[Stored data]
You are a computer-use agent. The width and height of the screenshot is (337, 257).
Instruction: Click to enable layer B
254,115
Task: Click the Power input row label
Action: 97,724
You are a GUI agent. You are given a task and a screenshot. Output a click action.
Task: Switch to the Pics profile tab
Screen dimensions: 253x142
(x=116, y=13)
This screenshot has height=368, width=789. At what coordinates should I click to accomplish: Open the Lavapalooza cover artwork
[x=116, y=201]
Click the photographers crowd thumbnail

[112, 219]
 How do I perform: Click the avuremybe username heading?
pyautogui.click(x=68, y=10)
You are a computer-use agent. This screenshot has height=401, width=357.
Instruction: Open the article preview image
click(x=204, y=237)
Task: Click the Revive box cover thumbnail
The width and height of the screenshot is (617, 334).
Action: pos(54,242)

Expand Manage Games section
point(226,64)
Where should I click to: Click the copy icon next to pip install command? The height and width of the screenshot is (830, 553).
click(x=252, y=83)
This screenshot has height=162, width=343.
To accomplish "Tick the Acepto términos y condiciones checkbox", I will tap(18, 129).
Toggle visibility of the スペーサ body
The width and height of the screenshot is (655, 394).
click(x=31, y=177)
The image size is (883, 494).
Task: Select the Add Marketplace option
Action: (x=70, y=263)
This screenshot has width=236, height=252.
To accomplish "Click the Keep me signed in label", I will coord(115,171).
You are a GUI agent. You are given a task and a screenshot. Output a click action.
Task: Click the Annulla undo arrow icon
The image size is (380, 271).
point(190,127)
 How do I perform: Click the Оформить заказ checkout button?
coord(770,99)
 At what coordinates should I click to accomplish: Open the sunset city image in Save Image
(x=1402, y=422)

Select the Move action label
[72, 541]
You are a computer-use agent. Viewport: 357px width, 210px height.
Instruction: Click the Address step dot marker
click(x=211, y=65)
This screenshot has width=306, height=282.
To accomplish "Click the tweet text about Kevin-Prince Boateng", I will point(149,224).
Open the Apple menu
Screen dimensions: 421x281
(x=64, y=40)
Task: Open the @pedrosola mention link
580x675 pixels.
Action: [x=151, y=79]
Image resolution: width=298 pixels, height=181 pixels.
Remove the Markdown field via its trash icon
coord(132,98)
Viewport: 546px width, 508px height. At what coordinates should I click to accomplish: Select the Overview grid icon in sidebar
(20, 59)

TASK ITEM>
Write the records out in full, exactly as they read above.

EXERCISE RESPONSE>
You are a computer-use agent. The width and height of the screenshot is (337, 257).
Instruction: Click to enable layer B
254,115
Task: Click the Power input row label
Action: 97,724
You are a GUI agent. You are given a task and a screenshot. Output a click action.
Task: Switch to the Pics profile tab
Screen dimensions: 253x142
(x=116, y=13)
This screenshot has height=368, width=789. At what coordinates should I click to accomplish: Open the Lavapalooza cover artwork
[x=116, y=201]
Click the photographers crowd thumbnail

[112, 219]
 How do I perform: Click the avuremybe username heading?
pyautogui.click(x=68, y=10)
You are a computer-use agent. This screenshot has height=401, width=357.
Instruction: Open the article preview image
click(x=204, y=237)
Task: Click the Revive box cover thumbnail
The width and height of the screenshot is (617, 334).
Action: pos(54,242)

Expand Manage Games section
point(226,64)
Where should I click to: Click the copy icon next to pip install command? The height and width of the screenshot is (830, 553).
click(x=252, y=83)
This screenshot has height=162, width=343.
To accomplish "Tick the Acepto términos y condiciones checkbox", I will tap(18, 129).
Toggle visibility of the スペーサ body
The width and height of the screenshot is (655, 394).
click(x=31, y=177)
The image size is (883, 494).
Task: Select the Add Marketplace option
Action: (x=70, y=263)
This screenshot has width=236, height=252.
To accomplish "Click the Keep me signed in label", I will coord(115,171).
You are a GUI agent. You are given a task and a screenshot. Output a click action.
Task: Click the Annulla undo arrow icon
The image size is (380, 271).
point(190,127)
 How do I perform: Click the Оформить заказ checkout button?
coord(770,99)
 At what coordinates should I click to accomplish: Open the sunset city image in Save Image
(x=1402, y=422)

Select the Move action label
[72, 541]
You are a computer-use agent. Viewport: 357px width, 210px height.
Instruction: Click the Address step dot marker
click(x=211, y=65)
This screenshot has width=306, height=282.
To accomplish "Click the tweet text about Kevin-Prince Boateng", I will point(149,224).
Open the Apple menu
Screen dimensions: 421x281
(x=64, y=40)
Task: Open the @pedrosola mention link
580x675 pixels.
Action: [x=151, y=79]
Image resolution: width=298 pixels, height=181 pixels.
Remove the Markdown field via its trash icon
coord(132,98)
Viewport: 546px width, 508px height. At what coordinates should I click to accomplish: Select the Overview grid icon in sidebar
(20, 59)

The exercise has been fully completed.